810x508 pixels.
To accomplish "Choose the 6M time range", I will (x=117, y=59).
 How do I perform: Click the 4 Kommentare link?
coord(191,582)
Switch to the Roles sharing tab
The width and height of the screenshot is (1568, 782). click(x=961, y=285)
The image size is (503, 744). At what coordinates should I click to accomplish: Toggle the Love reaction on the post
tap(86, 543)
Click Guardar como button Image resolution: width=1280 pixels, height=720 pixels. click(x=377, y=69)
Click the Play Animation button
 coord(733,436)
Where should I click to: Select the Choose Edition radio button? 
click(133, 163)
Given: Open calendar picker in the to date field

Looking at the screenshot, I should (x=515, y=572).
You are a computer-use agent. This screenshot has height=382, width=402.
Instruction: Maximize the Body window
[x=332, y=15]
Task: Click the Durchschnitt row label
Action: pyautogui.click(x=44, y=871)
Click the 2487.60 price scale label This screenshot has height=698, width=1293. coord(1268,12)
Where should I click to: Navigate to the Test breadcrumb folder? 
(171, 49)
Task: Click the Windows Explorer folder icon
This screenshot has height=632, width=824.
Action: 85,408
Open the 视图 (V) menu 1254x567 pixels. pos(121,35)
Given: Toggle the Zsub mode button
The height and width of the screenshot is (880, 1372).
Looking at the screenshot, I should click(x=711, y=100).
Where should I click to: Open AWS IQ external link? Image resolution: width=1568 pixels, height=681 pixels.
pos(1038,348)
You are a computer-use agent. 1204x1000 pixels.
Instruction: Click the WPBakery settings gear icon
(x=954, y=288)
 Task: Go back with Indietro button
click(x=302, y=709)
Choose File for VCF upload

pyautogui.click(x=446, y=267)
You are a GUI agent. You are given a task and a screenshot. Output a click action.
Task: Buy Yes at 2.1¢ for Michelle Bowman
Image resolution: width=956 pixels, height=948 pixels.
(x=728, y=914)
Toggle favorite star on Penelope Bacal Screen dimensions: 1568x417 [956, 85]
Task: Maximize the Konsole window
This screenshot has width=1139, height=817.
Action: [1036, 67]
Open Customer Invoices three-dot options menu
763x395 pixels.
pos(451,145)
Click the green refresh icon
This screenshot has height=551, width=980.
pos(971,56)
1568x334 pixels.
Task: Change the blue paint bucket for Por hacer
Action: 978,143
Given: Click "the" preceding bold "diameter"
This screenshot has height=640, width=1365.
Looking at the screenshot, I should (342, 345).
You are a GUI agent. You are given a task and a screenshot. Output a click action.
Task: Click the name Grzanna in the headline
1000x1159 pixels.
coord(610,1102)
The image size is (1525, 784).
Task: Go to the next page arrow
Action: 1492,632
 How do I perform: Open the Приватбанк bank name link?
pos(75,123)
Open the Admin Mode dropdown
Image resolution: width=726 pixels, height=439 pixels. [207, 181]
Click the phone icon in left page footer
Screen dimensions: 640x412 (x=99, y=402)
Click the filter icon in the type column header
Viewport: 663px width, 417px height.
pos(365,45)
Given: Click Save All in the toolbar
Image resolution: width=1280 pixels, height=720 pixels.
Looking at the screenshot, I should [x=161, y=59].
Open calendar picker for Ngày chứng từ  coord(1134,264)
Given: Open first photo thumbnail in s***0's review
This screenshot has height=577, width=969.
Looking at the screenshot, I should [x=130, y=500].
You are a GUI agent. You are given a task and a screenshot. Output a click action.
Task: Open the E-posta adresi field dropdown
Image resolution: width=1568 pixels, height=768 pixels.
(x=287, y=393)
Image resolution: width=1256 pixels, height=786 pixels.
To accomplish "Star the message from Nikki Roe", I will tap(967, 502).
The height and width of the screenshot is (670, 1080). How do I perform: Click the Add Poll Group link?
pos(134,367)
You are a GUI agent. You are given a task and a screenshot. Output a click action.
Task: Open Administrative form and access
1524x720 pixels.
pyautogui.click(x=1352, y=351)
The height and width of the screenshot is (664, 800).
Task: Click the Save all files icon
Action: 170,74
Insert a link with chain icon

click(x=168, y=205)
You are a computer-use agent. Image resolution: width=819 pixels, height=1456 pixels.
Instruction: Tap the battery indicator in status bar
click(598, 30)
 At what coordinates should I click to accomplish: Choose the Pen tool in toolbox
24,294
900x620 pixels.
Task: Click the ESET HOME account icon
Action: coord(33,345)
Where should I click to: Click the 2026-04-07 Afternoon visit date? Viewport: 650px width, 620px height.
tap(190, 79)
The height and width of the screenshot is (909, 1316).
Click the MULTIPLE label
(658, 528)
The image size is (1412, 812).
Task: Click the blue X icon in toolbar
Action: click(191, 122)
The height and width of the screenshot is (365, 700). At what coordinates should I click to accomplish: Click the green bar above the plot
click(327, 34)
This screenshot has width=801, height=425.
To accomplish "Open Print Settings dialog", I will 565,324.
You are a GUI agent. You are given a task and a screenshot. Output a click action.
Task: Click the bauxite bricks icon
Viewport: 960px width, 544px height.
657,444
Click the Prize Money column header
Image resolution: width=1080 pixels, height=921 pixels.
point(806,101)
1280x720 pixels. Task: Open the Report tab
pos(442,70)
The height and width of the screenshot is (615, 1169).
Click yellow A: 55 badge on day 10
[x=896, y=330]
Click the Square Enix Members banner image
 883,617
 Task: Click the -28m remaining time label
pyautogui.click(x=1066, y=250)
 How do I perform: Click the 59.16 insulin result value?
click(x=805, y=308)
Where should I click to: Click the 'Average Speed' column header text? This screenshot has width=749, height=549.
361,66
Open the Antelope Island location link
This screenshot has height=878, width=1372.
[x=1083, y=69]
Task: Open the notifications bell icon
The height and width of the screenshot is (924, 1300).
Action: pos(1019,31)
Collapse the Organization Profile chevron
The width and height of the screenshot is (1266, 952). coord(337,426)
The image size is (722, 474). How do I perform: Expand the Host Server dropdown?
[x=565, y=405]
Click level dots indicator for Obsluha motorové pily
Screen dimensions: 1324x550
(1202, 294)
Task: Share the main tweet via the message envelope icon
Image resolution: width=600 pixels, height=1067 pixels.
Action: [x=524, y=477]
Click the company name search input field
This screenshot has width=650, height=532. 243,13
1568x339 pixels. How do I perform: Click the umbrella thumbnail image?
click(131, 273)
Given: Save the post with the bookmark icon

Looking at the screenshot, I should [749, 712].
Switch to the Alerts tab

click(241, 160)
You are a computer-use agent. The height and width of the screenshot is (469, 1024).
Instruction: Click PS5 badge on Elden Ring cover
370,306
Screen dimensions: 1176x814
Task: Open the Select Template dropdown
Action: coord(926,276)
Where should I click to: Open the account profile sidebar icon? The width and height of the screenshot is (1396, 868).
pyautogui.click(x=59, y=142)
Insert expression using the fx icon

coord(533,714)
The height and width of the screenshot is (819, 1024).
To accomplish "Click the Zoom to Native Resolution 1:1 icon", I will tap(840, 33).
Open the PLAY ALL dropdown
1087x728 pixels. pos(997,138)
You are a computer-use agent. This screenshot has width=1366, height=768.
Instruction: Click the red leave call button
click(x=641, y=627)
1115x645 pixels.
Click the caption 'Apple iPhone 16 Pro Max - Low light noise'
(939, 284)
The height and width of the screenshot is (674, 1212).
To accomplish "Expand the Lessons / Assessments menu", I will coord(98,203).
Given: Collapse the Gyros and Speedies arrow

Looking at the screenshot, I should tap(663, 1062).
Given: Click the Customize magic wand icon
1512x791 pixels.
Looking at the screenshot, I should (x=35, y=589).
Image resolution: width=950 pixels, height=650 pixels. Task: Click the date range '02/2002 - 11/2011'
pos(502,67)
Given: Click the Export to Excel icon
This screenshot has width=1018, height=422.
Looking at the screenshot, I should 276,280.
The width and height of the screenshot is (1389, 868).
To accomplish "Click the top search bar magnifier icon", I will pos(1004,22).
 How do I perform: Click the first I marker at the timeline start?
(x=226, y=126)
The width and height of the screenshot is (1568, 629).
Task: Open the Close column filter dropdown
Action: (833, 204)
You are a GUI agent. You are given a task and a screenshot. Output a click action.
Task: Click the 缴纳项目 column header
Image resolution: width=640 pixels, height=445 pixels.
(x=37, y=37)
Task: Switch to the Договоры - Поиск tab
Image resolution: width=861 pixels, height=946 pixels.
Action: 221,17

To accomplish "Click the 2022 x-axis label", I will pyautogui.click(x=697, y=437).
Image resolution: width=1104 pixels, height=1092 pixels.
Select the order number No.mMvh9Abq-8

+++

Problem to solve: Please return only the lines above, starting at the line that has "Instruction: Maximize the Body window" and ending at the line that has "Open the 视图", keeping both and leaving each one unchanged.

Exercise solution:
Instruction: Maximize the Body window
[x=332, y=15]
Task: Click the Durchschnitt row label
Action: pyautogui.click(x=44, y=871)
Click the 2487.60 price scale label This screenshot has height=698, width=1293. coord(1268,12)
Where should I click to: Navigate to the Test breadcrumb folder? 
(171, 49)
Task: Click the Windows Explorer folder icon
This screenshot has height=632, width=824.
Action: 85,408
Open the 视图 (V) menu 1254x567 pixels. pos(121,35)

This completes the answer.